O movimento moderno prioriza as disciplinas em detrimento da verdade bíblica. Essas práticas incluem a solidão, a contemplação e o registro em um diário. Embora essas atividades não sejam inerentemente ruins - na verdade, elas podem ser muito boas -, sem uma compreensão adequada das verdades bíblicas, o indivíduo está propenso a negligenciar o estudo exegético adequado da Bíblia. Portanto, qualquer nutrição espiritual e "crescimento" estão enraizados no egocentrismo, não na palavra de Deus. A Bíblia deve ser o alicerce para o crescimento espiritual, e quaisquer disciplinas devem ser apenas expressões externas das verdades contidas nela.
Ele enfatiza as práticas contemplativas orientais e da Nova Era, como a meditação para esvaziar-se de si mesmo. Os adeptos do movimento comparam isso à oração. Entretanto, o envolvimento em tais práticas pode deixar a pessoa aberta a influências antibíblicas, se não demoníacas. A Bíblia ensina que a oração é um compromisso de adoração que envolve a plenitude de um indivíduo, não o seu esvaziamento. A oração bíblica é uma expressão de amor e requer o envolvimento de todas as faculdades - coração, mente, corpo e alma. Além disso, a formação espiritual bíblica não é o esvaziamento do ser de um indivíduo, mas a negação, a submissão e a conformação desse ser à imagem de Jesus Cristo. Em resumo, a formação espiritual bíblica não é o esvaziamento de um indivíduo, mas sua entrega e submissão.
Com sua forte ênfase nas disciplinas, o movimento atual transforma os meios nos próprios objetivos. Em outras palavras, o movimento idolatra as práticas religiosas e cria um substituto para um relacionamento autêntico com Deus. O objetivo do praticante é executar adequadamente as disciplinas, em vez de aproveitar essas disciplinas para buscar o coração de Deus. Nesses casos, a adoração se torna outra forma de "regras ensinadas por homens". Os ambientes que aderem ao movimento enfatizam de forma pouco saudável a "experiência" de adoração em vez da transformação genuína. Em vez disso, eles acreditam que uma boa experiência equivale a crescimento espiritual, quando isso não poderia estar mais longe da verdade.
A priorização doentia das disciplinas prejudica subversivamente o ensino bíblico da graça imerecida. Em vez disso, essa priorização eleva as obras do indivíduo. Como tal, ela deturpa grosseiramente a verdadeira formação espiritual e sua maturidade resultante. Ao se concentrar fortemente na prática de disciplinas, um indivíduo pode acreditar incorretamente que está crescendo em sua fé quando, na realidade, está crescendo em escravidão espiritual.
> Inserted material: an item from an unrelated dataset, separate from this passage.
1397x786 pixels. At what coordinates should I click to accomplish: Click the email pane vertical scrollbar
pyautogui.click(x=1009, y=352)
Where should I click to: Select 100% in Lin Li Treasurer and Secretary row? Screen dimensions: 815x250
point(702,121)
Ao contrário, a formação espiritual bíblica ensina que encontramos Deus somente por meio de Sua graça, apesar da adesão pessoal e do desempenho satisfatório das disciplinas espirituais.
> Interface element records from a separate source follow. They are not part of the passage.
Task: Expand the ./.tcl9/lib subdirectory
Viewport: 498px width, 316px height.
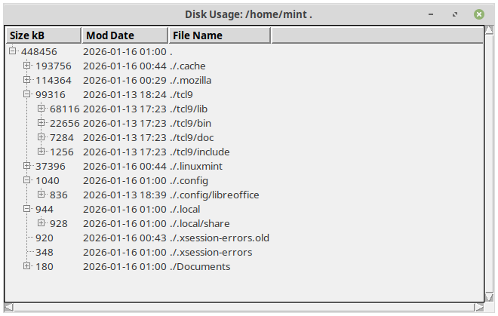Action: pos(42,109)
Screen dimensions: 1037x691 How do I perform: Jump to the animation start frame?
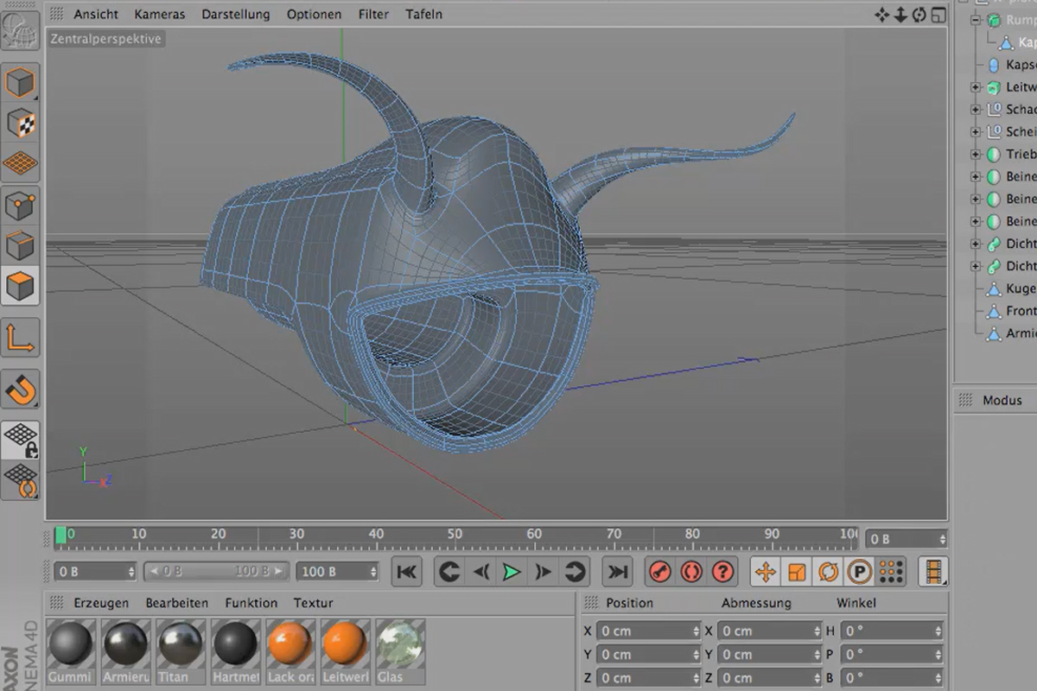pos(407,572)
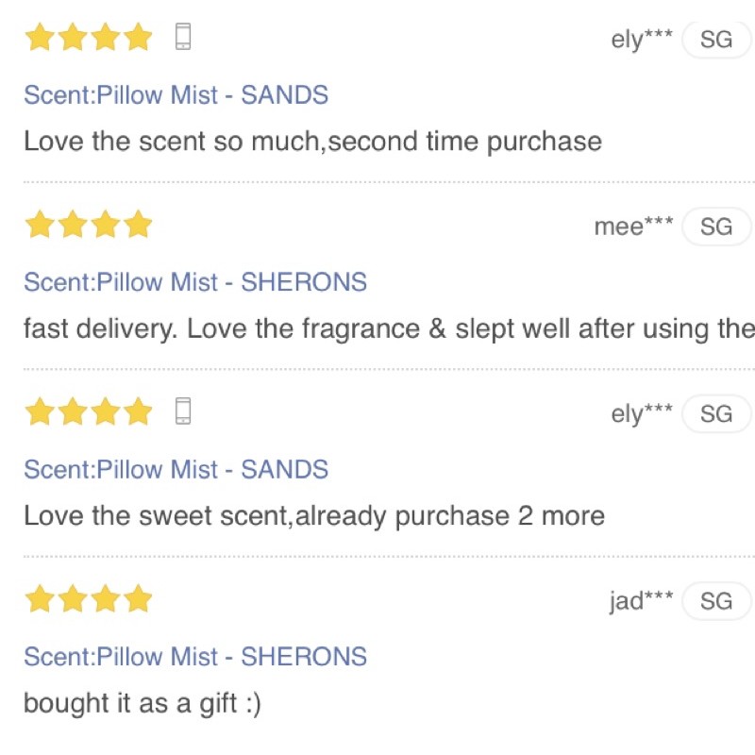Click the SG badge next to jad***
Screen dimensions: 755x755
coord(716,601)
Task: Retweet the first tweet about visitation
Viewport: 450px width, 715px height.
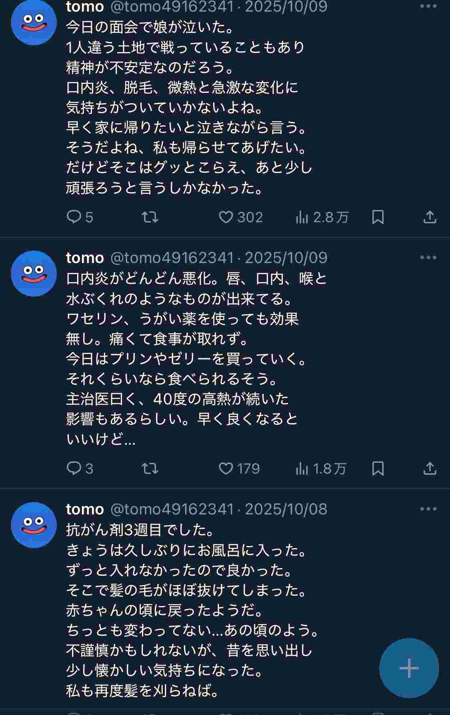Action: (150, 217)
Acreditamos que os ensinamentos e a posição teológica do movimento dominante atual são heréticos, entrando em conflito direto com o que a Bíblia ensina sobre o relacionamento que devemos ter com Deus e a prática e o uso de disciplinas espirituais. Embora Deus possa certamente ser encontrado por meio do emprego de várias disciplinas, essa é uma revelação de si mesmo que ele escolhe nos conceder por meio de sua graça e da obra do Espírito Santo. Qualquer revelação de Deus deve estar alinhada com os ensinamentos da Bíblia. Além disso, é apenas uma obra do Espírito Santo e tem muito pouca, ou nenhuma, dependência das obras da humanidade. Em última análise, Deus se revela quando e como quiser a quem decidir fazê-lo.
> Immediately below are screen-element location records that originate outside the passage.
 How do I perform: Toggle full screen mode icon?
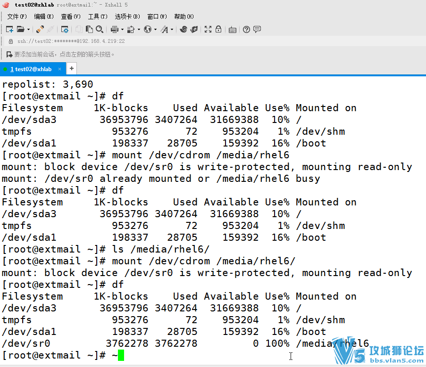click(208, 29)
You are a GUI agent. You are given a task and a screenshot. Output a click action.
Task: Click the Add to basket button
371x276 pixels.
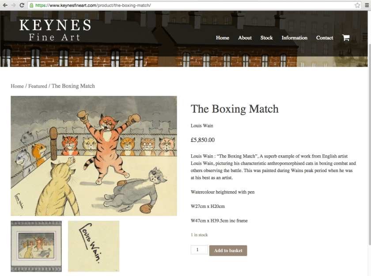pos(228,250)
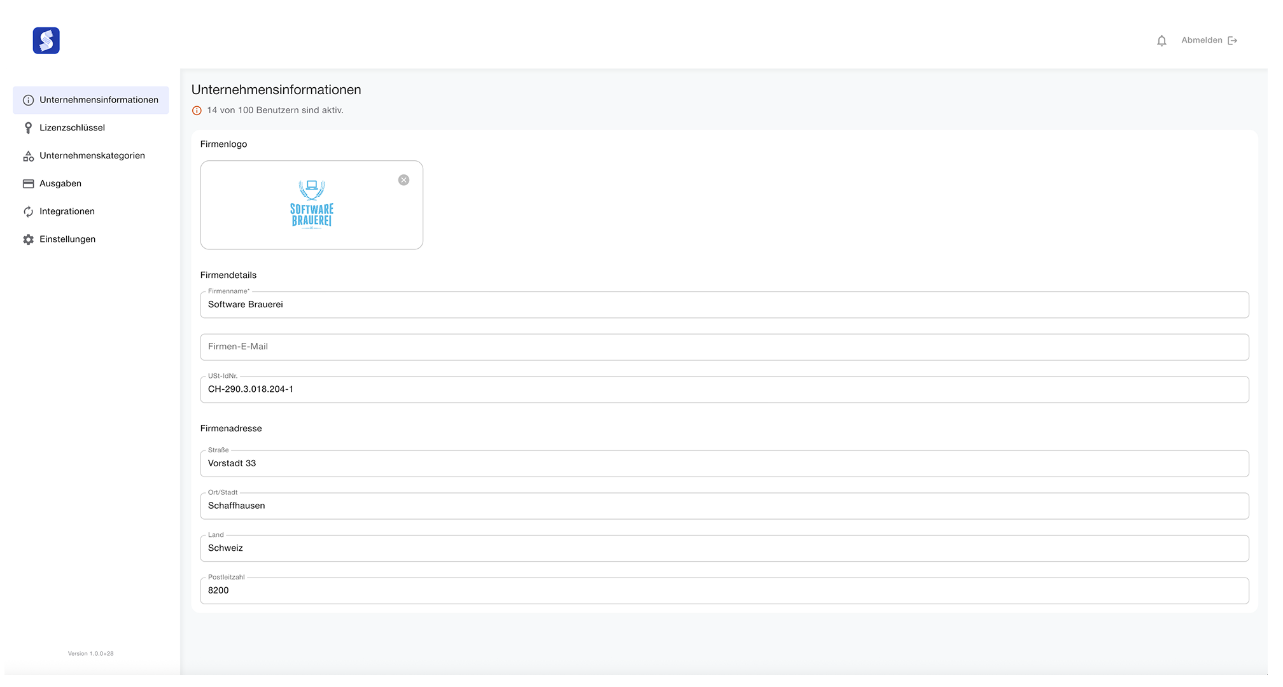1283x687 pixels.
Task: Click the gear icon for Einstellungen
Action: pyautogui.click(x=28, y=240)
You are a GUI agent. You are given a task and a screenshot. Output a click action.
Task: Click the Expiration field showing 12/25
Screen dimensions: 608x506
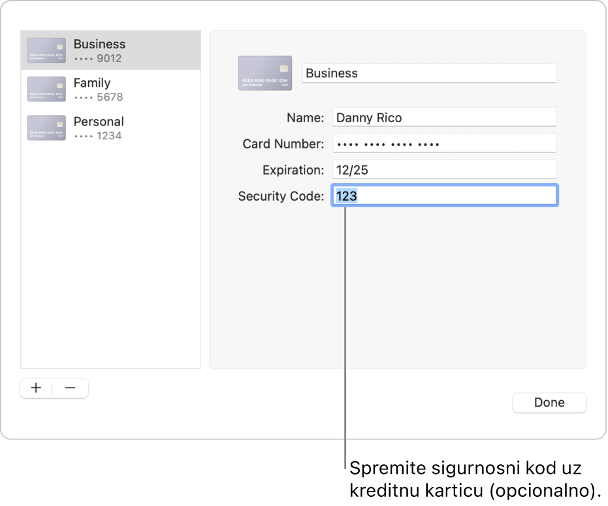tap(444, 170)
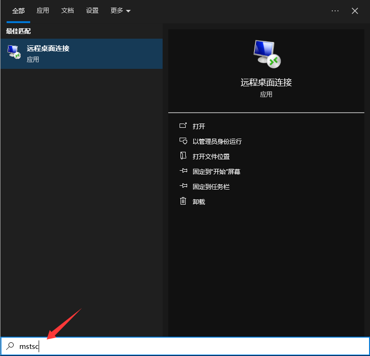Click the 最佳匹配 section heading
The image size is (370, 356).
[19, 31]
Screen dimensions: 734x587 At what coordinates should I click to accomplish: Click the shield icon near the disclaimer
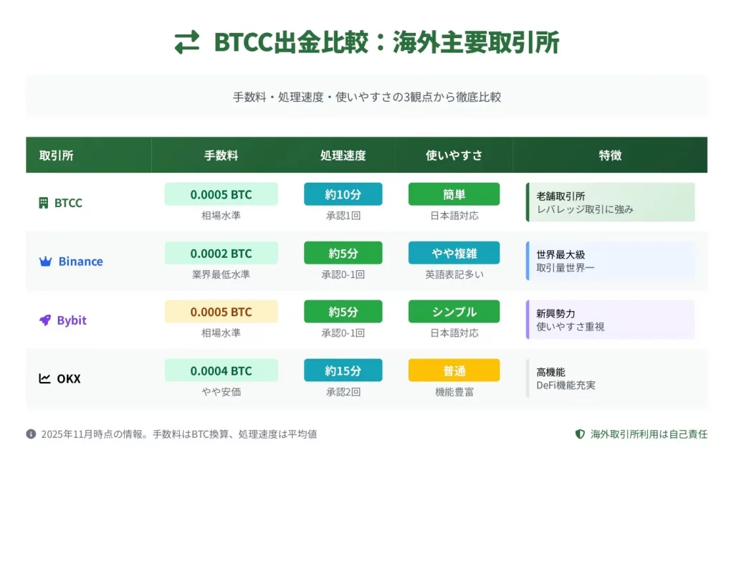tap(580, 434)
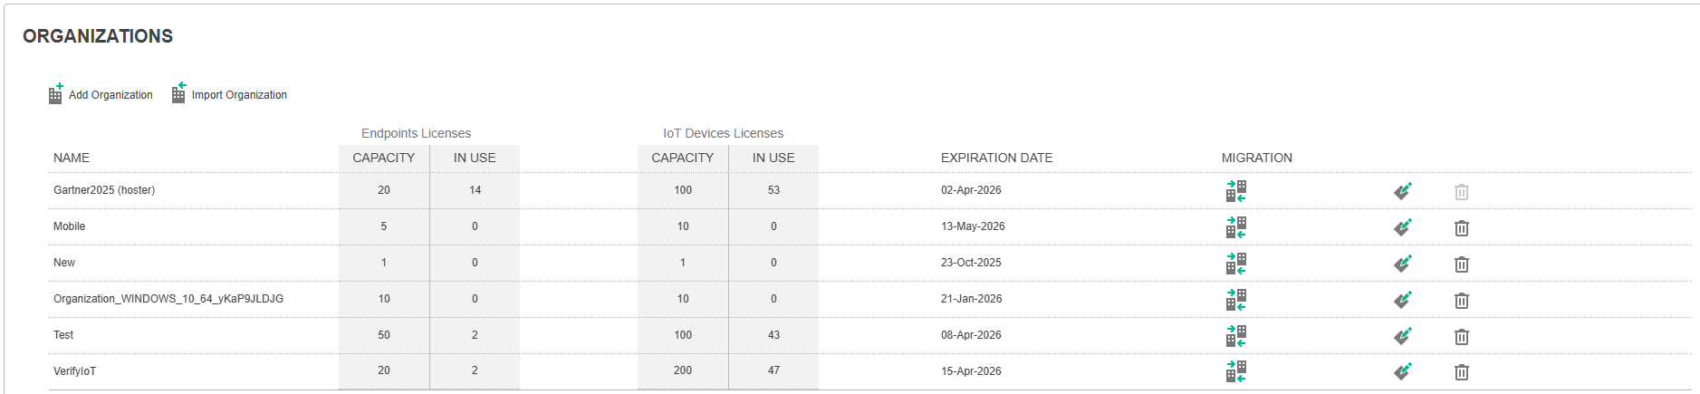
Task: Start migration for the New organization
Action: click(x=1236, y=264)
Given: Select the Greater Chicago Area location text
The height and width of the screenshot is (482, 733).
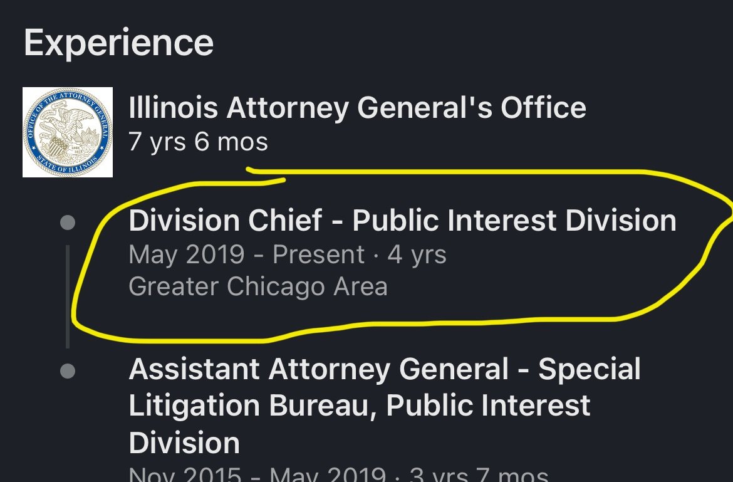Looking at the screenshot, I should click(257, 286).
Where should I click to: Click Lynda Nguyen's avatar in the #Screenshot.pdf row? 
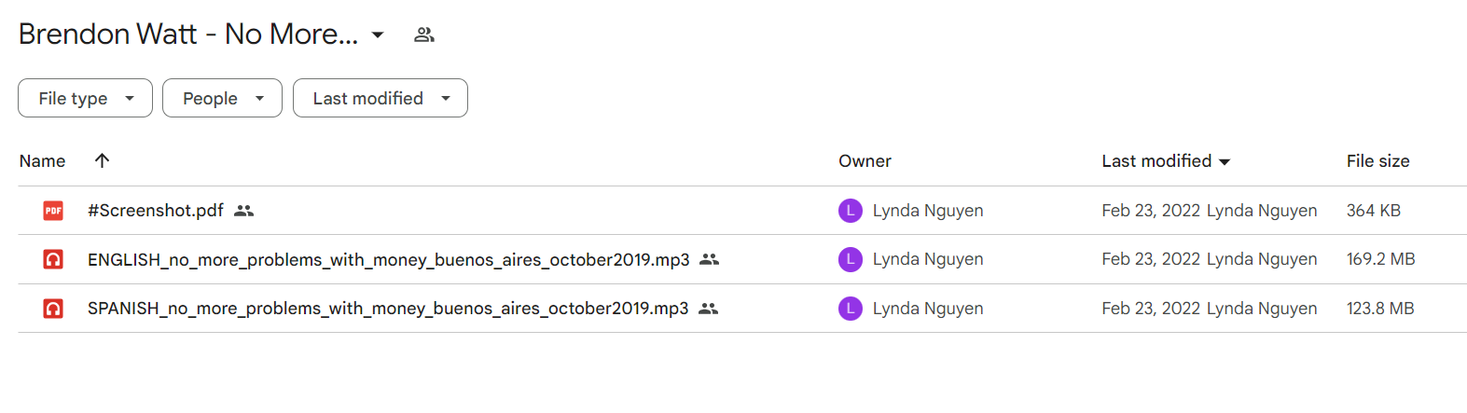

No final, nossa principal preocupação é com nossas experiências de vida com o propósito de examinar como elas formaram nossas crenças em relação à Bíblia, a Jesus, a Deus e ao Espírito Santo, além de como essas crenças são vividas como discípulos. Este site é dedicado a abordar a formação espiritual por meio das lentes da Bíblia, pois acreditamos que a Palavra de Deus é a fonte final e inerrante de verdade e autoridade.